(Stored data entries)

****************

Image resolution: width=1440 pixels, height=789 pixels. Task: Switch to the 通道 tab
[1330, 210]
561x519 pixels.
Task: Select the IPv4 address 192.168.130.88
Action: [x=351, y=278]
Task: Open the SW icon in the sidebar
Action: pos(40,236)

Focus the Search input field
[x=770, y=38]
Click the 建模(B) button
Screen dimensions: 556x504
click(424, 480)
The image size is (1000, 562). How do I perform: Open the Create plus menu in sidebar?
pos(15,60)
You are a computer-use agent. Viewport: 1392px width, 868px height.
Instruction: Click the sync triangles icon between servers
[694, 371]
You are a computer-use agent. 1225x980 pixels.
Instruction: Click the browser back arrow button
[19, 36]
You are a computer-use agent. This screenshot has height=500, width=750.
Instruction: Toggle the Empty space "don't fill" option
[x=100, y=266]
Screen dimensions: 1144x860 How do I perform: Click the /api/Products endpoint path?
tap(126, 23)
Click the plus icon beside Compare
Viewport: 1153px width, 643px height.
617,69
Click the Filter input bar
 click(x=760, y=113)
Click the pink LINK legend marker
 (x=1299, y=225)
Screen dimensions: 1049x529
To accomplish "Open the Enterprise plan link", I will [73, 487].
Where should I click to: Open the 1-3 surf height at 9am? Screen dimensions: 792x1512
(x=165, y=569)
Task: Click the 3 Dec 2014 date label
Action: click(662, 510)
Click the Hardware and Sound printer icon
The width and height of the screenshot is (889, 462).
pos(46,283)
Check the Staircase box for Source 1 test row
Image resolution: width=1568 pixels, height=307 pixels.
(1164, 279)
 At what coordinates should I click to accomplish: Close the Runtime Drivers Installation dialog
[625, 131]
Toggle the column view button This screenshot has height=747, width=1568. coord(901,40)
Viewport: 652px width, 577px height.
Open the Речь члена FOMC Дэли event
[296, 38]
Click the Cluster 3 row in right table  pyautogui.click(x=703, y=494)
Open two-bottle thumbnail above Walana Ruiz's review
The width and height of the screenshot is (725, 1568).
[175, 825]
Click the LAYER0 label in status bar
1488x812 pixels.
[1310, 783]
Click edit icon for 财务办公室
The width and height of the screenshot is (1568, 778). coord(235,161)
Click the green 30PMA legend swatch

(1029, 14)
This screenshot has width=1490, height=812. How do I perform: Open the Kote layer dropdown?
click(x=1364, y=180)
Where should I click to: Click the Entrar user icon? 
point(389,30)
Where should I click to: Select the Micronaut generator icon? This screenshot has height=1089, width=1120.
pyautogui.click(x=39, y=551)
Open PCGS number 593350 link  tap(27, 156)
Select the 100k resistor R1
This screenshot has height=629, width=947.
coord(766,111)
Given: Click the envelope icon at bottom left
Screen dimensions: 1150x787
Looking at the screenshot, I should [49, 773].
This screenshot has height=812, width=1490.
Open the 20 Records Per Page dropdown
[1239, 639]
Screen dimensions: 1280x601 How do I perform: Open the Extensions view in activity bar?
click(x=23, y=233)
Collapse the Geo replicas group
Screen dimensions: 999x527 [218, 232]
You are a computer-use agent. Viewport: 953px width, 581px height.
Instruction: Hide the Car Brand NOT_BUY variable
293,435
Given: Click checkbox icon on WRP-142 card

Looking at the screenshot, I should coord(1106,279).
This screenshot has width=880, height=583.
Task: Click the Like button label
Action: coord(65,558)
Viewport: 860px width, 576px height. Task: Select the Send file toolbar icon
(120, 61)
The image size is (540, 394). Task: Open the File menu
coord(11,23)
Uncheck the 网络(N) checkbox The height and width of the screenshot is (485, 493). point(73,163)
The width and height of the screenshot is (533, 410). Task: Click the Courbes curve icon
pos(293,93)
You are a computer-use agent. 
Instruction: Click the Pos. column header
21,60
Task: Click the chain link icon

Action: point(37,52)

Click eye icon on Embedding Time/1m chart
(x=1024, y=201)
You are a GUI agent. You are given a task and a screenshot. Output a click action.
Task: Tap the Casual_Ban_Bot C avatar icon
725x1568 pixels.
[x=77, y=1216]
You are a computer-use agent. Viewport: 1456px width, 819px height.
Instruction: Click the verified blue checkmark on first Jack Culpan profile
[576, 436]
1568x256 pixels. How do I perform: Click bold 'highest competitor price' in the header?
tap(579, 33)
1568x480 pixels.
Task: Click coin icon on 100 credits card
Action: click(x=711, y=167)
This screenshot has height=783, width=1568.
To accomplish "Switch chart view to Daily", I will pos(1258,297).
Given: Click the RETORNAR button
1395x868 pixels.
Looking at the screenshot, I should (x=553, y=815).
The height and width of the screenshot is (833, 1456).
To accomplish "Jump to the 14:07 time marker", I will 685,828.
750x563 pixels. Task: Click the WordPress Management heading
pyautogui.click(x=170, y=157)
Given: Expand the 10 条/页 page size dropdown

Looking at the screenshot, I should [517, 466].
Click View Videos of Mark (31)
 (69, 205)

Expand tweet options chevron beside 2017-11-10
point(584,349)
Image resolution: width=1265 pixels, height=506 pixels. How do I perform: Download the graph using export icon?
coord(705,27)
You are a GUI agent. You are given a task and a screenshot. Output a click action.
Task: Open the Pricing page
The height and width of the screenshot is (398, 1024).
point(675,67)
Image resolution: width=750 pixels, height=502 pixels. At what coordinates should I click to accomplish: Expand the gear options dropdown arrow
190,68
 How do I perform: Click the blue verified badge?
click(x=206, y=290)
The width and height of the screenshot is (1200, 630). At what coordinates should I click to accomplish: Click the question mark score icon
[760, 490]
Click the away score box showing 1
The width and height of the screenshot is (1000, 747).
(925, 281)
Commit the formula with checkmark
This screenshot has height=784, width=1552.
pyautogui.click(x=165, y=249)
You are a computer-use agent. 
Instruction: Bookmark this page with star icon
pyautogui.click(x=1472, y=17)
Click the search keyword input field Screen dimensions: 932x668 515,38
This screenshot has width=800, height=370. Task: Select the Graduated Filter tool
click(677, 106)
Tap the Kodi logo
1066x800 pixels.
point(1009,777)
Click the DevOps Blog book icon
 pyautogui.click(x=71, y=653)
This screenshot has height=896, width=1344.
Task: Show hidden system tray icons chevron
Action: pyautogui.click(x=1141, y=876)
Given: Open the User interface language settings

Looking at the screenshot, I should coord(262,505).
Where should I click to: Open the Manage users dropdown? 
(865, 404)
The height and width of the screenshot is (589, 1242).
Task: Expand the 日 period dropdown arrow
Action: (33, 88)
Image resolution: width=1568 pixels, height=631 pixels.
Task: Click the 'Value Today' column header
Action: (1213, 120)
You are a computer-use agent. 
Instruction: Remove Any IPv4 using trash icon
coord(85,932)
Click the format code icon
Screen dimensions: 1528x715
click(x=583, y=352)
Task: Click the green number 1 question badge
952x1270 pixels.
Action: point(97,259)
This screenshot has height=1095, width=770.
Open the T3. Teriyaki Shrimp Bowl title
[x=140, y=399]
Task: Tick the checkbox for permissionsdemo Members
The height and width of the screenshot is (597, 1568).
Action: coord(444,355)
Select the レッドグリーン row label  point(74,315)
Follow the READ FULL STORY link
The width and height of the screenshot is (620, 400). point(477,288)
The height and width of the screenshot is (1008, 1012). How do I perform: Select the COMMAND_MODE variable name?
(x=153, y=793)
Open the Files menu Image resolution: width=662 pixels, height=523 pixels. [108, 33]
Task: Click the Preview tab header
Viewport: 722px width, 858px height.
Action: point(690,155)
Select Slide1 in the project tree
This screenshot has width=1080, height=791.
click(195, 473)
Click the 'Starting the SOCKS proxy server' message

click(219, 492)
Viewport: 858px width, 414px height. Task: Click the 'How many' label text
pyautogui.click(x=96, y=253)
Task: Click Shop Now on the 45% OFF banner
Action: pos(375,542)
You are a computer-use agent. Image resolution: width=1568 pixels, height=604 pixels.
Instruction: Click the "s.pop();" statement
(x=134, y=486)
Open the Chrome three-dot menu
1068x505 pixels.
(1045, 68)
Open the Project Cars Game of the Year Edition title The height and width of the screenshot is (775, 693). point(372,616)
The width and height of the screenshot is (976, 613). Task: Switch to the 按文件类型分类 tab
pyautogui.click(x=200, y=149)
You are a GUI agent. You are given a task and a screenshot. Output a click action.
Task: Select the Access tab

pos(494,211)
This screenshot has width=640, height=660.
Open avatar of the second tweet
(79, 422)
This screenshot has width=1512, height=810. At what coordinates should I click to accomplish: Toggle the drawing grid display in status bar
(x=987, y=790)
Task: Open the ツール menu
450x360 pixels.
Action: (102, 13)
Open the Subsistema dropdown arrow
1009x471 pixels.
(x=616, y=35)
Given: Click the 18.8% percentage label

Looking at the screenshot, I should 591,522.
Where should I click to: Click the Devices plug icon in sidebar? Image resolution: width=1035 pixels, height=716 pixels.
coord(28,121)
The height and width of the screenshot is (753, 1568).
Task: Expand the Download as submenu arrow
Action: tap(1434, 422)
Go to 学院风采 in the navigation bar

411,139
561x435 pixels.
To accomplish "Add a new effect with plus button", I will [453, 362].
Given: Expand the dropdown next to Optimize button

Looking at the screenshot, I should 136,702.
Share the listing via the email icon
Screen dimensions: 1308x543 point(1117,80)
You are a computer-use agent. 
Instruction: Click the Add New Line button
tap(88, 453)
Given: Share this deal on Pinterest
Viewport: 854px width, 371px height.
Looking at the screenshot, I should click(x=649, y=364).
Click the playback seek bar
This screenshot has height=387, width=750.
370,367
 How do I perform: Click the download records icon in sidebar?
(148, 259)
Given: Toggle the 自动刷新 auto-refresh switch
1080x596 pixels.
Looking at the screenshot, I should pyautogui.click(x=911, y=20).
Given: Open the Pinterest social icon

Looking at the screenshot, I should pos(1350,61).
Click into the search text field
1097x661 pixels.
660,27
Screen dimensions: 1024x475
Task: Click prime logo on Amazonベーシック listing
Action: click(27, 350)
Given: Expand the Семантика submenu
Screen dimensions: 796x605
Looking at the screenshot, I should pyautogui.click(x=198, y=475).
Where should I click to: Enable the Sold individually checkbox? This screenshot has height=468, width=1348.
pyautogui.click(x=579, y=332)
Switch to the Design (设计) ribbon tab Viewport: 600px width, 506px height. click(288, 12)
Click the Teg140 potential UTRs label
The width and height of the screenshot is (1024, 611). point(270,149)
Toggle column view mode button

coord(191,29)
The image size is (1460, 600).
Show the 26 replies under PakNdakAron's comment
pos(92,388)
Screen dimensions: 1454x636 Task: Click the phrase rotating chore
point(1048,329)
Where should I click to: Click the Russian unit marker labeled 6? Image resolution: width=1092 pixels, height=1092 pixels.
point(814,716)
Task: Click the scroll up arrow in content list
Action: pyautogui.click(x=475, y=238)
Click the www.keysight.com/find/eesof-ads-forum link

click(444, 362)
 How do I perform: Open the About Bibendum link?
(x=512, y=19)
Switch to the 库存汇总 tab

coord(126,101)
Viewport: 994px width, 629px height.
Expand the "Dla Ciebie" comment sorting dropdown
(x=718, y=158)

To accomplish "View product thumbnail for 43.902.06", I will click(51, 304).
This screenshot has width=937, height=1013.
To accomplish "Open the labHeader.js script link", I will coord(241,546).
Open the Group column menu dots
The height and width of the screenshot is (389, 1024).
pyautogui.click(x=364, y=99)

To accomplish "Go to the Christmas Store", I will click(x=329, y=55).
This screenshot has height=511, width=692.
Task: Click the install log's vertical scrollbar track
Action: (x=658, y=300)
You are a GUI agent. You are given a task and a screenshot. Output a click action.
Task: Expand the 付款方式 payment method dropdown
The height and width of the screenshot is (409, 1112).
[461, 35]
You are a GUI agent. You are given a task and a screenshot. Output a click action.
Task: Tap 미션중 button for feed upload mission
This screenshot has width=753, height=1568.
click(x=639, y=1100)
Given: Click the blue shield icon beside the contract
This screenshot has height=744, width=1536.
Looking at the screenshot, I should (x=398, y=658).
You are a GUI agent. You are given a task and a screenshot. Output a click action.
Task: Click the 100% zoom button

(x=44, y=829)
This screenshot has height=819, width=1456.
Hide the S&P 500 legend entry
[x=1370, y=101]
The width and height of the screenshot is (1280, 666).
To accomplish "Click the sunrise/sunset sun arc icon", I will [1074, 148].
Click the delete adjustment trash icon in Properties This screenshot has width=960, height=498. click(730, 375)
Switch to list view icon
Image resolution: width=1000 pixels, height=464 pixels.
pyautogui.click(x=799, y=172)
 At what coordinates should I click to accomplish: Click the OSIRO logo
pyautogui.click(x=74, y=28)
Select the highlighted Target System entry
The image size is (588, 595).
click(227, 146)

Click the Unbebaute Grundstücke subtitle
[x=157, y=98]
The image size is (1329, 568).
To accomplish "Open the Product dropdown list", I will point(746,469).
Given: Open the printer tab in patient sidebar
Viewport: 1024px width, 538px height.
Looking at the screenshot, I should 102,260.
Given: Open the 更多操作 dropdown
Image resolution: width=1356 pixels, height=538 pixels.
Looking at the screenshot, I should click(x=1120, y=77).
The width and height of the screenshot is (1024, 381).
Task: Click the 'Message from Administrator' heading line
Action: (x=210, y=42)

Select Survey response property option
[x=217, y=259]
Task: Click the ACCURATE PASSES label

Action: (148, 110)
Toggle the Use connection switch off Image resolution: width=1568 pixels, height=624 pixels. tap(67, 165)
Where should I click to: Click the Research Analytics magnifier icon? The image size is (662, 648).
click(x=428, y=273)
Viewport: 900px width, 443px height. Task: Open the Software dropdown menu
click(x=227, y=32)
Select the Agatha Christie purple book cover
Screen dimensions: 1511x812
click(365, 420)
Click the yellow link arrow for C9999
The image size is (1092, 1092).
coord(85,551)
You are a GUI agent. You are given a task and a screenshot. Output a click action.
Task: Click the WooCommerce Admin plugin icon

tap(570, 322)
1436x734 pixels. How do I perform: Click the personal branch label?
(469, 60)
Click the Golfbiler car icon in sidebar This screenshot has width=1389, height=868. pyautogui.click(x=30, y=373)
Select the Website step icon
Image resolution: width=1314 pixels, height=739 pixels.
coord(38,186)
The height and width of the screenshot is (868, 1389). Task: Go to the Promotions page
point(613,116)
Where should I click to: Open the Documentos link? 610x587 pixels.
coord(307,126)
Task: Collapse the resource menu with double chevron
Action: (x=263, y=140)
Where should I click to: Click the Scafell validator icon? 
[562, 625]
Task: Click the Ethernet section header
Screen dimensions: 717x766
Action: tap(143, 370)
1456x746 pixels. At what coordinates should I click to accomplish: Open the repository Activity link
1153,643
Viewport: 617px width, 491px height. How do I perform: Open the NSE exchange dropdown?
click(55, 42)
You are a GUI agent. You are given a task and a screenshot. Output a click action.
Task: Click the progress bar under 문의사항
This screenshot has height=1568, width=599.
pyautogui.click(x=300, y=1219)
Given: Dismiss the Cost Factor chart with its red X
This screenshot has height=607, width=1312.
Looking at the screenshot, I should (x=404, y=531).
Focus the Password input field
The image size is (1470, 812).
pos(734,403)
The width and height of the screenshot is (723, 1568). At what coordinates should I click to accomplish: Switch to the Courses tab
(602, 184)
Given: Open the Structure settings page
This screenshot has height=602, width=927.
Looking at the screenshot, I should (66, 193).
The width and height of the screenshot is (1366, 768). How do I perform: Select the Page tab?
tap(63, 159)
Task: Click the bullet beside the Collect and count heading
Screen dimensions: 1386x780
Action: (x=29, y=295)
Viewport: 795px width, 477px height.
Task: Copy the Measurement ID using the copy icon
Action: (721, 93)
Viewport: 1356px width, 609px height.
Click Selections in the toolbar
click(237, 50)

****************

Required work
The answer must consist of every line from the data that contains the word "computer".

Written reply
You are a computer-use agent. Viewport: 1392px width, 868px height.
You are a computer-use agent. 1225x980 pixels.
You are a computer-use agent. This screenshot has height=500, width=750.
You are a computer-use agent. Viewport: 953px width, 581px height.
You are a computer-use agent. 
You are a computer-use agent. Viewport: 1456px width, 819px height.
You are a computer-use agent. 
You are a computer-use agent. 
You are a computer-use agent. Image resolution: width=1568 pixels, height=604 pixels.
You are a computer-use agent. 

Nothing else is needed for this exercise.